Reste un moyen vers lequel de tout temps les sages, dans des contextes bien différents, se sont tournés : c’est pratiquer un certain retrait. Pas un repli stérile sur soi, pour se mettre à l’abri ; mais un retour sur soi pour y trouver un ressourcement et gagner la liberté. Montaigne a été maître en la matière, qui invite dans les Essais  à « s’arrêter et rasseoir en soi ». Les expressions du philosophe sont savoureuses et valent d’être appréciées pour elles -mêmes : 
« Il se faut réserver une arrière-boutique, écrit-il, toute nôtre, toute franche [libre], en laquelle nous établissions notre vraie liberté et principale retraite et solitude.
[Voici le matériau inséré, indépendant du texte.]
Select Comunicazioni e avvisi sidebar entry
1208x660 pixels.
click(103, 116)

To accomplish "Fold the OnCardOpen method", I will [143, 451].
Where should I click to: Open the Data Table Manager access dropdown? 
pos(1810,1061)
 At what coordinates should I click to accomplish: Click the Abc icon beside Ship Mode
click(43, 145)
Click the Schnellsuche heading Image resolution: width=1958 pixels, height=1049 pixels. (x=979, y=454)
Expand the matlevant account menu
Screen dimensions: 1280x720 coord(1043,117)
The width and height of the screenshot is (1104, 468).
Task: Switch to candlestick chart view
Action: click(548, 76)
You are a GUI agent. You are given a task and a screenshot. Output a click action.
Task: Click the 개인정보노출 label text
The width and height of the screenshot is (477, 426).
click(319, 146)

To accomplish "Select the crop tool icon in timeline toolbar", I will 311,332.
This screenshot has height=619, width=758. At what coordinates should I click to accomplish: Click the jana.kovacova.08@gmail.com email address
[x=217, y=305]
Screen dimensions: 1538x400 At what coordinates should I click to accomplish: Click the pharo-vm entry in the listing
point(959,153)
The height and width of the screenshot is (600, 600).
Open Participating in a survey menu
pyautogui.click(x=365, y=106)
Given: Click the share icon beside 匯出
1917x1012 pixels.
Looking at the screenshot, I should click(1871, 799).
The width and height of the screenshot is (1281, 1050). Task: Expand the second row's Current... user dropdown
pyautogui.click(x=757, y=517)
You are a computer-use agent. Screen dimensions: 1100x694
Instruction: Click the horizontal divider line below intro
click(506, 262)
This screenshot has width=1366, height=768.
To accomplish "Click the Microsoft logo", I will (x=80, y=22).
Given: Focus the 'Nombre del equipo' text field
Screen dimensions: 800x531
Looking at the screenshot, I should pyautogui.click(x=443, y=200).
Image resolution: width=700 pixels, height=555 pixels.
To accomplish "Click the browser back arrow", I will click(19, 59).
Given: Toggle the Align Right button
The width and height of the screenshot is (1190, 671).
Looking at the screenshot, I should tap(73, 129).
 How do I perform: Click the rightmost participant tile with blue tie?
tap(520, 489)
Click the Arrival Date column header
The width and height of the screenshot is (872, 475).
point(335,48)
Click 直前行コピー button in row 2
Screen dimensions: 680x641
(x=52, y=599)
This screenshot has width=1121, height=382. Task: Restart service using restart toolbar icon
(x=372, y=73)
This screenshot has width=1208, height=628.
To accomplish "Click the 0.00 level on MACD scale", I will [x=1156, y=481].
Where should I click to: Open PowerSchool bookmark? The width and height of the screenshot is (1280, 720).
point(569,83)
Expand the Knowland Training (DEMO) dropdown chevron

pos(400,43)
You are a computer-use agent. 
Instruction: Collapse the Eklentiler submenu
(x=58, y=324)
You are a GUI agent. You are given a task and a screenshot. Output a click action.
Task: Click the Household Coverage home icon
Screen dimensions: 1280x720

En cette-ci, faut-il prendre notre ordinaire entretien, de nous à nous-mêmes, et si privé, que nulle accointance ou communication de chose étrangère y trouve place ».
 
Ce lieu retiré, à distance des bruits de la société, qu’est l'« arrière-boutique », offre les conditions pour juger librement des choses, comme le dit encore Montaigne : « Le sage doit au-dedans retirer son âme de la presse, et la tenir en liberté et puissance de juger librement des choses ». Ainsi se construit un sujet, capable d’une pensée autonome. Et cela rapproche du bonheur, s’il est vrai, comme l’enseignent les sagesses orientales, que le bonheur est un état d’être qui ne peut pas dépendre de ce qui nous est donné ou de ce qui ne nous est pas donné : le vrai bonheur, autrement dit, se trouve dans l’état présent, il ne dépend d’aucun futur ni de rien d’extérieur. Celui qui, suivant le conseil de Montaigne, « se rasseoit en soi », se met en situation d’expérimenter que seul compte l’instant présent, non dépendant, et approcher du bonheur.